Stiglitz Comments Are Too Broad
June 11, 2012
– Comments (3)
Nobel Prize winner, Professor Joseph Stiglitz, provided the following commentary in an interview this morning:
“It’s absolutely essential that we have a fair tax system and one that directs our economic activity to production not to speculation,” Stiglitz, a Columbia University professor, said today in a Bloomberg Television interview on “Surveillance Midday” with Tom Keene. Stiglitz appeared to discuss his new book, “The Price of Inequality: How Today’s Divided Society Endangers Our Future.”
I think that he's on-target with regard to the specific issue of speculation but he goes too far in the title of his latest publication, inferring that a "dividend society" presents a danger to the future of our economic system. I think it's wisest to separate short-term investment speculators from long-term investors in the context of taxation. I generally support the view of Buffett and others who've stated that any investment not carried for more than one year should be subjected to signicantly higher capital gains tax rates than those that are. I'll go a step further and add that carried interest - the share of capital gains kept by hedge fund, private equity, and venture capital managers-- should be considered ordinary income and not classified as a long-term capital gain.
Stiglitz's "Dividend Society" isn't the problem.
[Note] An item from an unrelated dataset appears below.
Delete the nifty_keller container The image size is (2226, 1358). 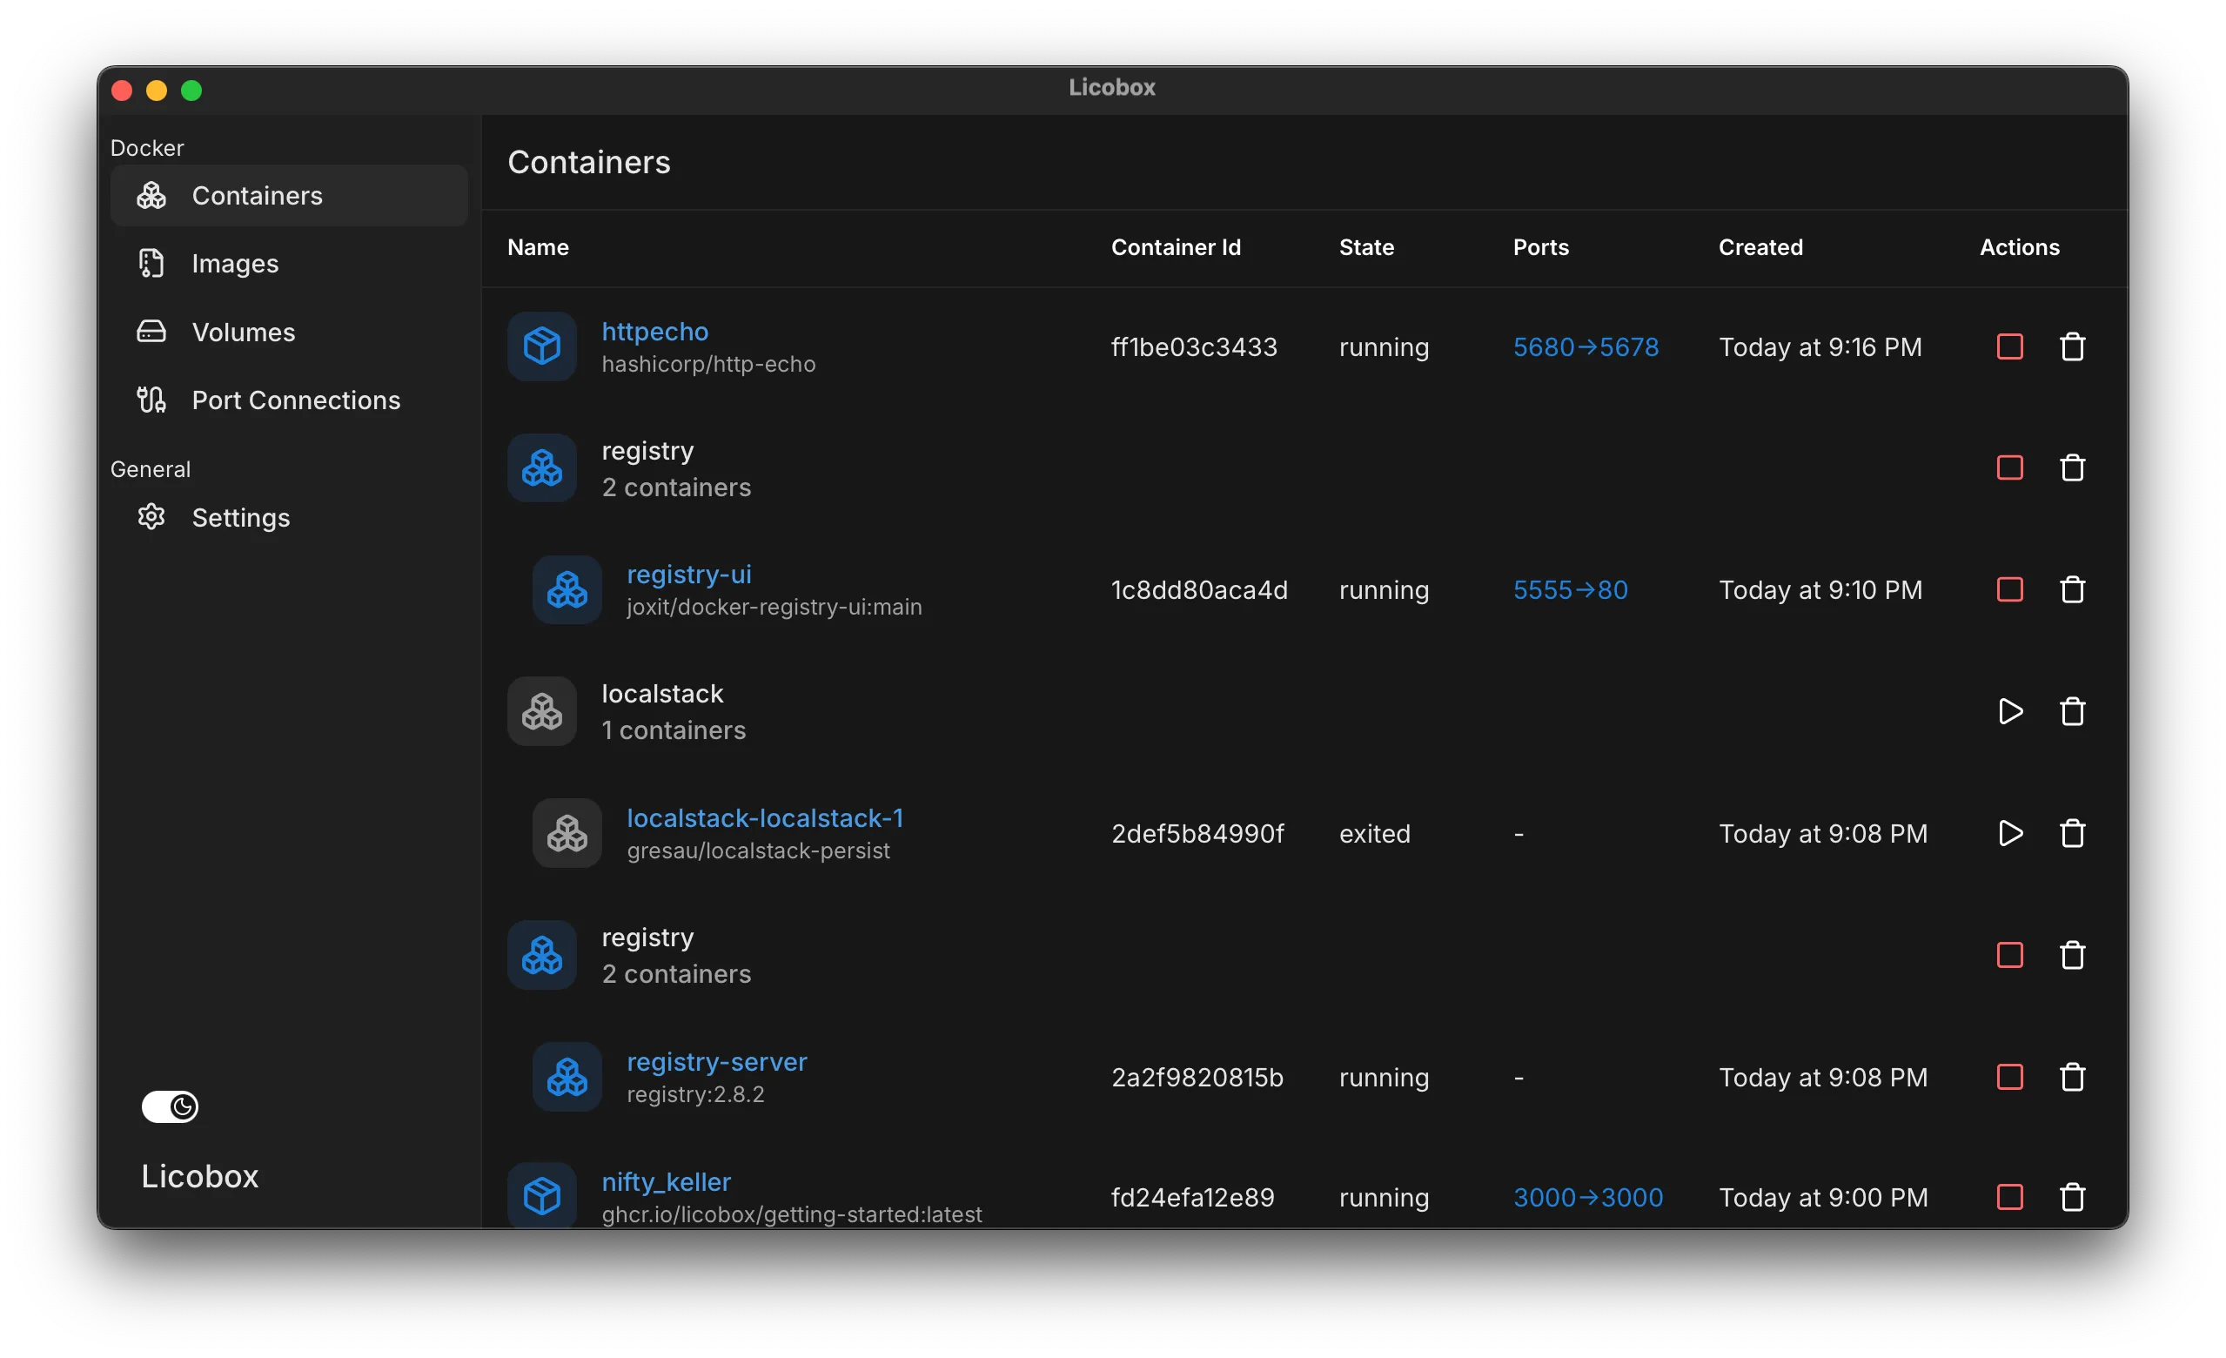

Patient capital, the long-term equity invested in companies for growth, expansion, and product advancement, has and always will be a vital component of the economic system. Dividends are but a sliver of compensation relative to the capital at risk in most instances. Speculators on the other hand - those who hop in and out of the market - provide far less liquidity benefit than they claim and in a very real sense add much more volatility and uncertainty to the market than is necessary.
That industry which has turned the financial markets into a video game like environment should bear a much higher tax burden than that of patient investment capital. Forcing market speculators to do so would not hurt liquidity and would compensate for the government intervention that is necessary when there is real crisis.